-- Data start --
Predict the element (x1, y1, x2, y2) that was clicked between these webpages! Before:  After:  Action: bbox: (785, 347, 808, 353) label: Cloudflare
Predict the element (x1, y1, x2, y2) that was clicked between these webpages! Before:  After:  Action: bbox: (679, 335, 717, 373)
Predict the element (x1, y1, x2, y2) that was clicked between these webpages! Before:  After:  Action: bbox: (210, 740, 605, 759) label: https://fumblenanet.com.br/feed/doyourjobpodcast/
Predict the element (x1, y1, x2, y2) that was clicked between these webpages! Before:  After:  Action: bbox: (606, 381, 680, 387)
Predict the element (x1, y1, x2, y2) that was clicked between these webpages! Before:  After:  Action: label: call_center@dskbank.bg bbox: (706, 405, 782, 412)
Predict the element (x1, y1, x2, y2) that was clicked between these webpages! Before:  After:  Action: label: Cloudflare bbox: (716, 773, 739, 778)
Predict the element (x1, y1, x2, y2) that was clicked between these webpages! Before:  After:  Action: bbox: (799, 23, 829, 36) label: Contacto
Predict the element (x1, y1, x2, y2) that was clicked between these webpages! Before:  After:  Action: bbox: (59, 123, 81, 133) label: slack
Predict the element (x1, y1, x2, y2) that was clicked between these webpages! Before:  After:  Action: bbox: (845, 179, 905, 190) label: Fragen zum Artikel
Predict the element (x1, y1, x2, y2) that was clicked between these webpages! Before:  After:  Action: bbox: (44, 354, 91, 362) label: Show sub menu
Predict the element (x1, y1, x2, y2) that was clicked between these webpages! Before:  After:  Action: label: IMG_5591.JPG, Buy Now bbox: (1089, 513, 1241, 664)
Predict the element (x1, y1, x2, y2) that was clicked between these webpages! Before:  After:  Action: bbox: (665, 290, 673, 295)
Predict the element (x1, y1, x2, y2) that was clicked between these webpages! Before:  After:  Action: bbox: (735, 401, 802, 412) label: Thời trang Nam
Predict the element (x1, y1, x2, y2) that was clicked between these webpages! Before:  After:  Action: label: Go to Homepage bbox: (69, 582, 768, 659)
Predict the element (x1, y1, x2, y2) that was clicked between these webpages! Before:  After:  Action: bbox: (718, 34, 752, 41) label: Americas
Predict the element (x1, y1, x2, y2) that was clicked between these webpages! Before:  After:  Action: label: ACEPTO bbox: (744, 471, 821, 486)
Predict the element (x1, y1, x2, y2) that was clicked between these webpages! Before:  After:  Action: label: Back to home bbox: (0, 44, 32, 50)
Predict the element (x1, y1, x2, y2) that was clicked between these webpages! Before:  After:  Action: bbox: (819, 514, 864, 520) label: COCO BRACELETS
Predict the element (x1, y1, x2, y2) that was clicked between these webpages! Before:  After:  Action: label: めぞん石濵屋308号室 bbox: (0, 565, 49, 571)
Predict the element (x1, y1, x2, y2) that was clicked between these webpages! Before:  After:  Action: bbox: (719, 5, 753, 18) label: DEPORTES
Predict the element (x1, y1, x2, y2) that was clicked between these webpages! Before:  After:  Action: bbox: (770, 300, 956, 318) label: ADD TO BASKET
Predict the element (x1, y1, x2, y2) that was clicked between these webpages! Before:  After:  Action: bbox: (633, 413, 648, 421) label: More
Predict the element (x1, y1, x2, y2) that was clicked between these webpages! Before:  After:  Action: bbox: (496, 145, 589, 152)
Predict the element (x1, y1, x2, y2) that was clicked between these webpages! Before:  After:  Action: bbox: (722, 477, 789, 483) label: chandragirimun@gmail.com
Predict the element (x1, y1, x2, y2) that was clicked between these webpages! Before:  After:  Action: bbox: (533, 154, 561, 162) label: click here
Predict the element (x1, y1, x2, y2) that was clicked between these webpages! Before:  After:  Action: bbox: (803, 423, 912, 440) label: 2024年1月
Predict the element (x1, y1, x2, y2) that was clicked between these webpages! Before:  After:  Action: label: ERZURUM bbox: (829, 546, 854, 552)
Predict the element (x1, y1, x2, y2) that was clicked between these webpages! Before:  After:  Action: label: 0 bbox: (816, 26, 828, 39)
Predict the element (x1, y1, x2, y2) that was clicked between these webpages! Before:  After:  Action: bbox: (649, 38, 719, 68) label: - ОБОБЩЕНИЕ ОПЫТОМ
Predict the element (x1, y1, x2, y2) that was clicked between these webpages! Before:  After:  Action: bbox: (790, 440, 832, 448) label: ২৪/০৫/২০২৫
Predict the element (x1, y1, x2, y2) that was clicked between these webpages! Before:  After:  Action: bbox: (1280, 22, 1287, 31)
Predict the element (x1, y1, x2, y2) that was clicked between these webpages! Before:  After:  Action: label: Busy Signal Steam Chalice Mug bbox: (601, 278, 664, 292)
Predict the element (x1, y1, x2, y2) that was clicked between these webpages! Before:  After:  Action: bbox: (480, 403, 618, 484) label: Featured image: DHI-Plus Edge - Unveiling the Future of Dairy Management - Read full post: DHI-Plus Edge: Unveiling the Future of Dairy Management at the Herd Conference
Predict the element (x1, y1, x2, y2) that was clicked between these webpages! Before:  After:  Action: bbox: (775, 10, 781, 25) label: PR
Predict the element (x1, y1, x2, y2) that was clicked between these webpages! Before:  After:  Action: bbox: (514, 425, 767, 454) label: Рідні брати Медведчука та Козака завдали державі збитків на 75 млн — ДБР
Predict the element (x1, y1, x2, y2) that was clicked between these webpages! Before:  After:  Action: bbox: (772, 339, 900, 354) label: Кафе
-- Data end --
--- Description of the task ---
Output all of the material above as a Markdown table with two columns, Row and Entry. Put each line's number in Row and the line in Entry, and leave out any blank lines.

--- Finished exercise ---
| Row | Entry |
|---|---|
| 1 | Predict the element (x1, y1, x2, y2) that was clicked between these webpages! Before:  After:  Action: bbox: (785, 347, 808, 353) label: Cloudflare |
| 2 | Predict the element (x1, y1, x2, y2) that was clicked between these webpages! Before:  After:  Action: bbox: (679, 335, 717, 373) |
| 3 | Predict the element (x1, y1, x2, y2) that was clicked between these webpages! Before:  After:  Action: bbox: (210, 740, 605, 759) label: https://fumblenanet.com.br/feed/doyourjobpodcast/ |
| 4 | Predict the element (x1, y1, x2, y2) that was clicked between these webpages! Before:  After:  Action: bbox: (606, 381, 680, 387) |
| 5 | Predict the element (x1, y1, x2, y2) that was clicked between these webpages! Before:  After:  Action: label: call_center@dskbank.bg bbox: (706, 405, 782, 412) |
| 6 | Predict the element (x1, y1, x2, y2) that was clicked between these webpages! Before:  After:  Action: label: Cloudflare bbox: (716, 773, 739, 778) |
| 7 | Predict the element (x1, y1, x2, y2) that was clicked between these webpages! Before:  After:  Action: bbox: (799, 23, 829, 36) label: Contacto |
| 8 | Predict the element (x1, y1, x2, y2) that was clicked between these webpages! Before:  After:  Action: bbox: (59, 123, 81, 133) label: slack |
| 9 | Predict the element (x1, y1, x2, y2) that was clicked between these webpages! Before:  After:  Action: bbox: (845, 179, 905, 190) label: Fragen zum Artikel |
| 10 | Predict the element (x1, y1, x2, y2) that was clicked between these webpages! Before:  After:  Action: bbox: (44, 354, 91, 362) label: Show sub menu |
| 11 | Predict the element (x1, y1, x2, y2) that was clicked between these webpages! Before:  After:  Action: label: IMG_5591.JPG, Buy Now bbox: (1089, 513, 1241, 664) |
| 12 | Predict the element (x1, y1, x2, y2) that was clicked between these webpages! Before:  After:  Action: bbox: (665, 290, 673, 295) |
| 13 | Predict the element (x1, y1, x2, y2) that was clicked between these webpages! Before:  After:  Action: bbox: (735, 401, 802, 412) label: Thời trang Nam |
| 14 | Predict the element (x1, y1, x2, y2) that was clicked between these webpages! Before:  After:  Action: label: Go to Homepage bbox: (69, 582, 768, 659) |
| 15 | Predict the element (x1, y1, x2, y2) that was clicked between these webpages! Before:  After:  Action: bbox: (718, 34, 752, 41) label: Americas |
| 16 | Predict the element (x1, y1, x2, y2) that was clicked between these webpages! Before:  After:  Action: label: ACEPTO bbox: (744, 471, 821, 486) |
| 17 | Predict the element (x1, y1, x2, y2) that was clicked between these webpages! Before:  After:  Action: label: Back to home bbox: (0, 44, 32, 50) |
| 18 | Predict the element (x1, y1, x2, y2) that was clicked between these webpages! Before:  After:  Action: bbox: (819, 514, 864, 520) label: COCO BRACELETS |
| 19 | Predict the element (x1, y1, x2, y2) that was clicked between these webpages! Before:  After:  Action: label: めぞん石濵屋308号室 bbox: (0, 565, 49, 571) |
| 20 | Predict the element (x1, y1, x2, y2) that was clicked between these webpages! Before:  After:  Action: bbox: (719, 5, 753, 18) label: DEPORTES |
| 21 | Predict the element (x1, y1, x2, y2) that was clicked between these webpages! Before:  After:  Action: bbox: (770, 300, 956, 318) label: ADD TO BASKET |
| 22 | Predict the element (x1, y1, x2, y2) that was clicked between these webpages! Before:  After:  Action: bbox: (633, 413, 648, 421) label: More |
| 23 | Predict the element (x1, y1, x2, y2) that was clicked between these webpages! Before:  After:  Action: bbox: (496, 145, 589, 152) |
| 24 | Predict the element (x1, y1, x2, y2) that was clicked between these webpages! Before:  After:  Action: bbox: (722, 477, 789, 483) label: chandragirimun@gmail.com |
| 25 | Predict the element (x1, y1, x2, y2) that was clicked between these webpages! Before:  After:  Action: bbox: (533, 154, 561, 162) label: click here |
| 26 | Predict the element (x1, y1, x2, y2) that was clicked between these webpages! Before:  After:  Action: bbox: (803, 423, 912, 440) label: 2024年1月 |
| 27 | Predict the element (x1, y1, x2, y2) that was clicked between these webpages! Before:  After:  Action: label: ERZURUM bbox: (829, 546, 854, 552) |
| 28 | Predict the element (x1, y1, x2, y2) that was clicked between these webpages! Before:  After:  Action: label: 0 bbox: (816, 26, 828, 39) |
| 29 | Predict the element (x1, y1, x2, y2) that was clicked between these webpages! Before:  After:  Action: bbox: (649, 38, 719, 68) label: - ОБОБЩЕНИЕ ОПЫТОМ |
| 30 | Predict the element (x1, y1, x2, y2) that was clicked between these webpages! Before:  After:  Action: bbox: (790, 440, 832, 448) label: ২৪/০৫/২০২৫ |
| 31 | Predict the element (x1, y1, x2, y2) that was clicked between these webpages! Before:  After:  Action: bbox: (1280, 22, 1287, 31) |
| 32 | Predict the element (x1, y1, x2, y2) that was clicked between these webpages! Before:  After:  Action: label: Busy Signal Steam Chalice Mug bbox: (601, 278, 664, 292) |
| 33 | Predict the element (x1, y1, x2, y2) that was clicked between these webpages! Before:  After:  Action: bbox: (480, 403, 618, 484) label: Featured image: DHI-Plus Edge - Unveiling the Future of Dairy Management - Read full post: DHI-Plus Edge: Unveiling the Future of Dairy Management at the Herd Conference |
| 34 | Predict the element (x1, y1, x2, y2) that was clicked between these webpages! Before:  After:  Action: bbox: (775, 10, 781, 25) label: PR |
| 35 | Predict the element (x1, y1, x2, y2) that was clicked between these webpages! Before:  After:  Action: bbox: (514, 425, 767, 454) label: Рідні брати Медведчука та Козака завдали державі збитків на 75 млн — ДБР |
| 36 | Predict the element (x1, y1, x2, y2) that was clicked between these webpages! Before:  After:  Action: bbox: (772, 339, 900, 354) label: Кафе |